TJD-BA nega liminar para suspender Campeonato Baiano até julgamento

Do UOL, em Santos (SP)

  • MARGARIDA NEIDE/AGÊNCIA A TARDE/ESTADÃO CONTEÚDO

O presidente do Tribunal de Justiça Desportiva do Futebol da Bahia (TJD-BA), Hélio Menezes, negou no início da tarde desta quinta-feira (1) a liminar que pedia a suspensão das duas rodadas finais da fase classificatória do Campeonato Baiano – que acontecem domingo (4) e quarta-feira (9).

Na noite da última quarta (28), o procurador-geral do TJD-BA, Ruy João, ingressou com uma Medida Inominada na secretaria do órgão alegando que o campeonato não poderia avançar sem a definição do resultado do julgamento, uma vez que o caso do Ba-Vi será levado ao Pleno – Procuradoria, Bahia e Vitória vão recorrer.

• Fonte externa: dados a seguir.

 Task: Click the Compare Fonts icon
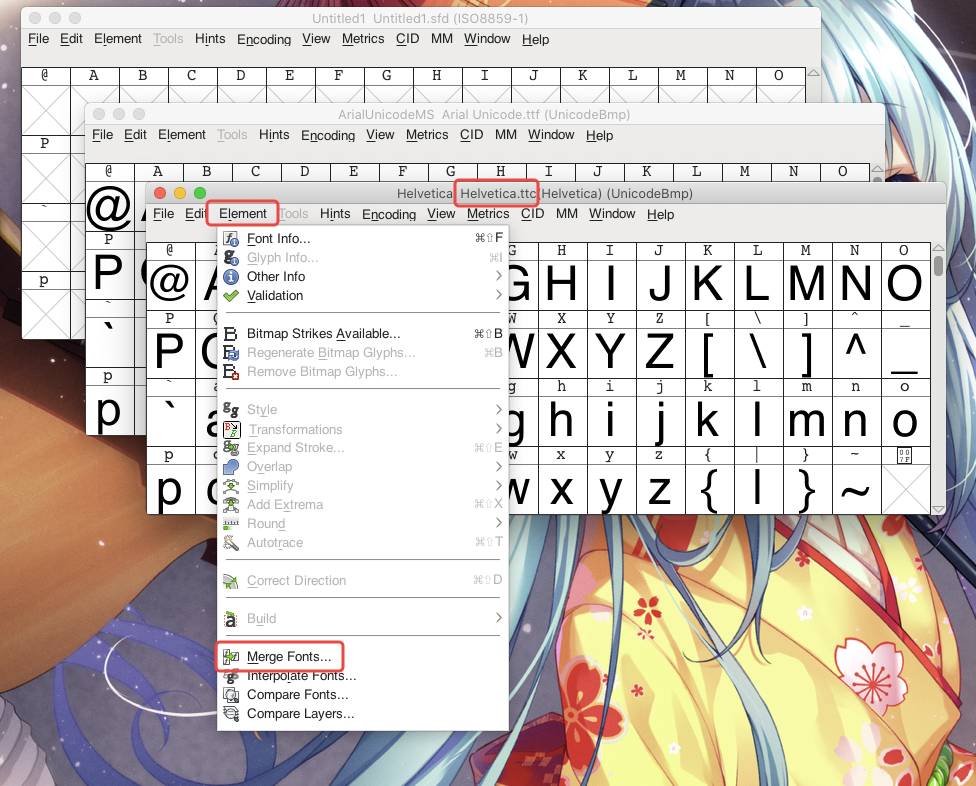[231, 695]
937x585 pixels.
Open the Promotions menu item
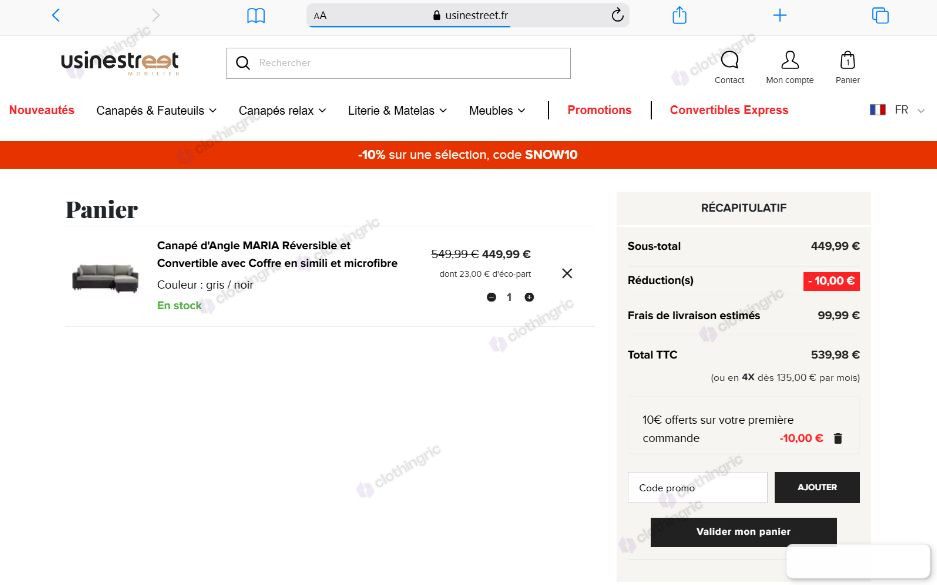[x=599, y=110]
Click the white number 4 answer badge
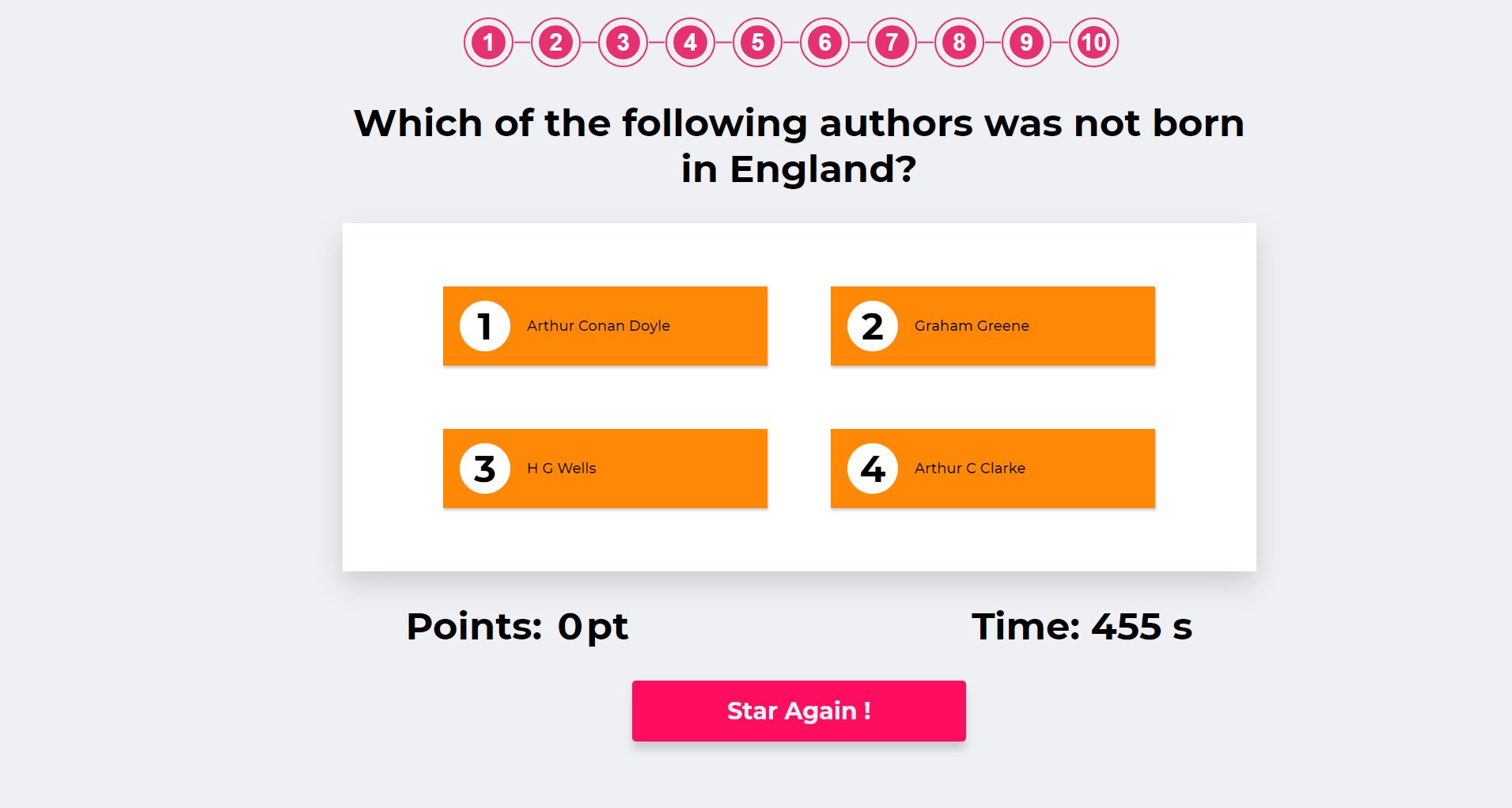Viewport: 1512px width, 808px height. point(873,468)
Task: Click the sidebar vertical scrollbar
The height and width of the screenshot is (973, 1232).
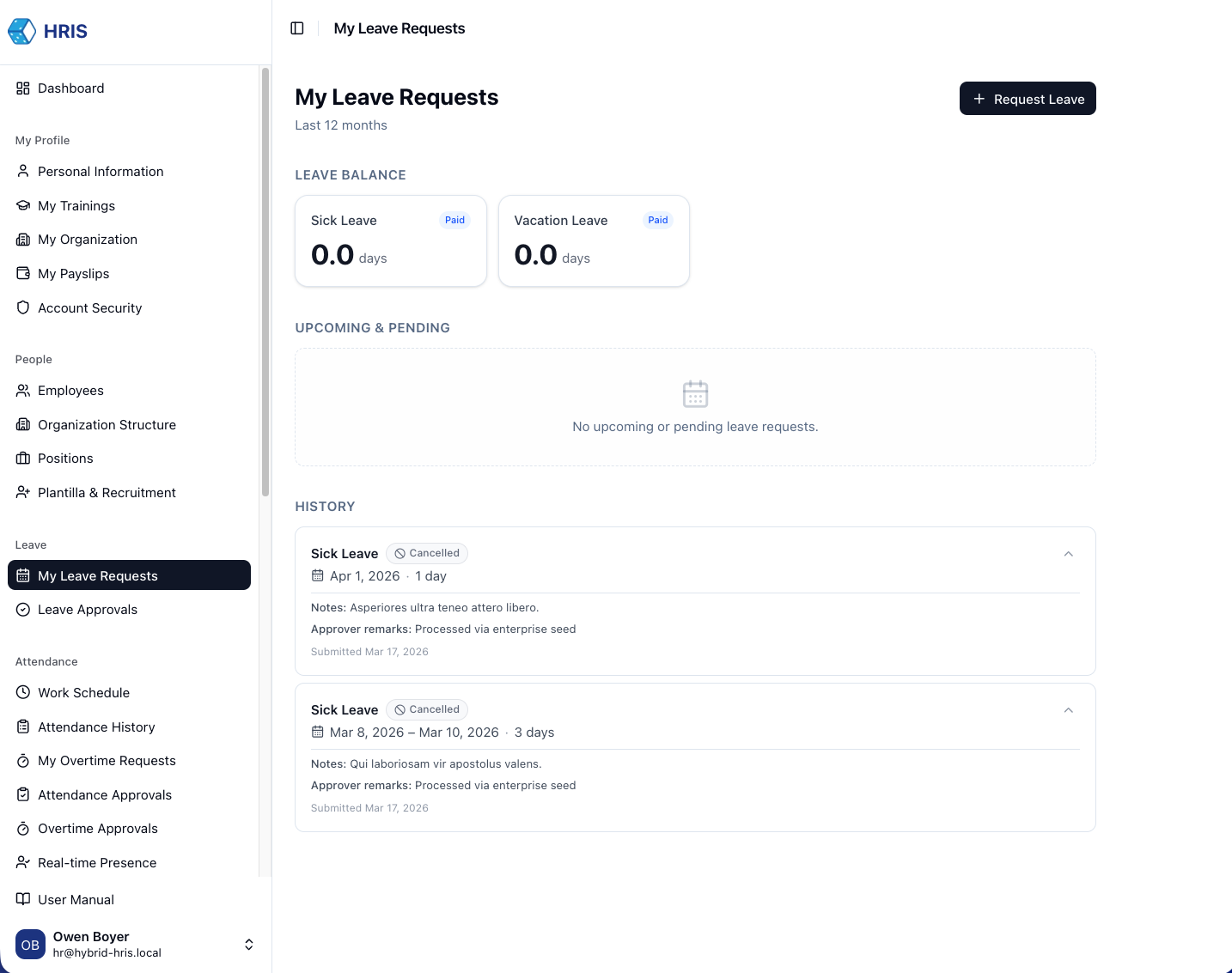Action: 265,283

Na decisão que nega seguimento à Medida Inominada, o TJD-BA alega que "as razões de direito invocadas não se mostram com a relevância suficiente a embasar a pretensão deduzida".

"Na hipótese em concreto, diversamente, não se colhem motivos a justificar a qualificação dos fatos em debate como "excepcionais", tanto mais para justificar medida extremada de interrupção do campeonato na exata medida em que já há pronunciamento jurisdicional desportivo", acrescenta a decisão do Tribunal.

O calendário esportivo no Brasil é apertado, não havendo possibilidade de utilização de muitas datas para a realização das partidas de futebol"

A decisão cita ainda o apertado calendário brasileiro como motivo para não se conceder a liminar: "Há de ser considerado, ademais, que o calendário esportivo no Brasil é apertado, não havendo possibilidade de utilização de muitas datas para a realização das partidas de futebol, havendo um período máximo em que deve ser concluído o campeonato estadual, conforme estipulação da entidade máxima do futebol nacional, a CBF".

No julgamento da última terça-feira (27), o técnico Vágner Mancini – acusado de orientar seus jogadores a forçar o fim antecipado da partida – foi absolvido pelo Tribunal, enquanto o Vitória, julgado pelo mesmo motivo, só levou multa de R$ 100 mil reais. A acusação da Procuradoria pede o rebaixamento do Vitória para a segunda divisão do Campeonato Baiano.